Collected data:
++++++++
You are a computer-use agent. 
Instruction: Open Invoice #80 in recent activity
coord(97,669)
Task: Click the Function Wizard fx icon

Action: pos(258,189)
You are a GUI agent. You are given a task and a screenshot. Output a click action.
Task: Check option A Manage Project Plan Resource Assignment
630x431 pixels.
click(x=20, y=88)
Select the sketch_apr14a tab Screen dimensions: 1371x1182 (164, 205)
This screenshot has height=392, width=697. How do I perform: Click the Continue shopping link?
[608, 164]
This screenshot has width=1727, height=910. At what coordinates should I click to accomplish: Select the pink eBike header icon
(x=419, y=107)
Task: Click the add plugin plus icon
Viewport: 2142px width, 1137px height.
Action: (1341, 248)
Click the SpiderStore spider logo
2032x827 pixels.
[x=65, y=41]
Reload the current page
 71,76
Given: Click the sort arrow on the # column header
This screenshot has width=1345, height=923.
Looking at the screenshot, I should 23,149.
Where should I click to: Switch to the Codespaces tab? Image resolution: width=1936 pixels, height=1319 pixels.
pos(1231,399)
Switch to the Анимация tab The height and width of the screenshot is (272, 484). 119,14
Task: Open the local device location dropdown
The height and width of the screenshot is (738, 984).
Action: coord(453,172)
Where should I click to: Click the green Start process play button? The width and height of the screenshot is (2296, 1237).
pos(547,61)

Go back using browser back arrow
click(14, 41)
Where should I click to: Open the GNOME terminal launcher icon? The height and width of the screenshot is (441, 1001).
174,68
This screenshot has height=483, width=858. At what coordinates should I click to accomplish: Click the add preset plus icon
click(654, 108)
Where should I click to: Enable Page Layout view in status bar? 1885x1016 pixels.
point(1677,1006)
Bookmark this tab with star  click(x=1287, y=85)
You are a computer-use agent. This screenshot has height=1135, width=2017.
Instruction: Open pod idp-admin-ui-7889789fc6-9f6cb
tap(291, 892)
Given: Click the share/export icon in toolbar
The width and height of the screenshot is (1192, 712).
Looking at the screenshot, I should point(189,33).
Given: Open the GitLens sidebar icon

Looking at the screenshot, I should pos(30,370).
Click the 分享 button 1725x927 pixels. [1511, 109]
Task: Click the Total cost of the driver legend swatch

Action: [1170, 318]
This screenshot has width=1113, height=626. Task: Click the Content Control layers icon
++++++++
Exercise requirements.
Each record shown above is to be given again exactly.

Response area.
You are a computer-use agent. 
Instruction: Open Invoice #80 in recent activity
coord(97,669)
Task: Click the Function Wizard fx icon

Action: pos(258,189)
You are a GUI agent. You are given a task and a screenshot. Output a click action.
Task: Check option A Manage Project Plan Resource Assignment
630x431 pixels.
click(x=20, y=88)
Select the sketch_apr14a tab Screen dimensions: 1371x1182 (164, 205)
This screenshot has height=392, width=697. How do I perform: Click the Continue shopping link?
[608, 164]
This screenshot has width=1727, height=910. At what coordinates should I click to accomplish: Select the pink eBike header icon
(x=419, y=107)
Task: Click the add plugin plus icon
Viewport: 2142px width, 1137px height.
Action: (1341, 248)
Click the SpiderStore spider logo
2032x827 pixels.
[x=65, y=41]
Reload the current page
 71,76
Given: Click the sort arrow on the # column header
This screenshot has width=1345, height=923.
Looking at the screenshot, I should 23,149.
Where should I click to: Switch to the Codespaces tab? Image resolution: width=1936 pixels, height=1319 pixels.
pos(1231,399)
Switch to the Анимация tab The height and width of the screenshot is (272, 484). 119,14
Task: Open the local device location dropdown
The height and width of the screenshot is (738, 984).
Action: coord(453,172)
Where should I click to: Click the green Start process play button? The width and height of the screenshot is (2296, 1237).
pos(547,61)

Go back using browser back arrow
click(14, 41)
Where should I click to: Open the GNOME terminal launcher icon? The height and width of the screenshot is (441, 1001).
174,68
This screenshot has height=483, width=858. At what coordinates should I click to accomplish: Click the add preset plus icon
click(654, 108)
Where should I click to: Enable Page Layout view in status bar? 1885x1016 pixels.
point(1677,1006)
Bookmark this tab with star  click(x=1287, y=85)
You are a computer-use agent. This screenshot has height=1135, width=2017.
Instruction: Open pod idp-admin-ui-7889789fc6-9f6cb
tap(291, 892)
Given: Click the share/export icon in toolbar
The width and height of the screenshot is (1192, 712).
Looking at the screenshot, I should point(189,33).
Given: Open the GitLens sidebar icon

Looking at the screenshot, I should pos(30,370).
Click the 分享 button 1725x927 pixels. [1511, 109]
Task: Click the Total cost of the driver legend swatch

Action: [1170, 318]
This screenshot has width=1113, height=626. Task: Click the Content Control layers icon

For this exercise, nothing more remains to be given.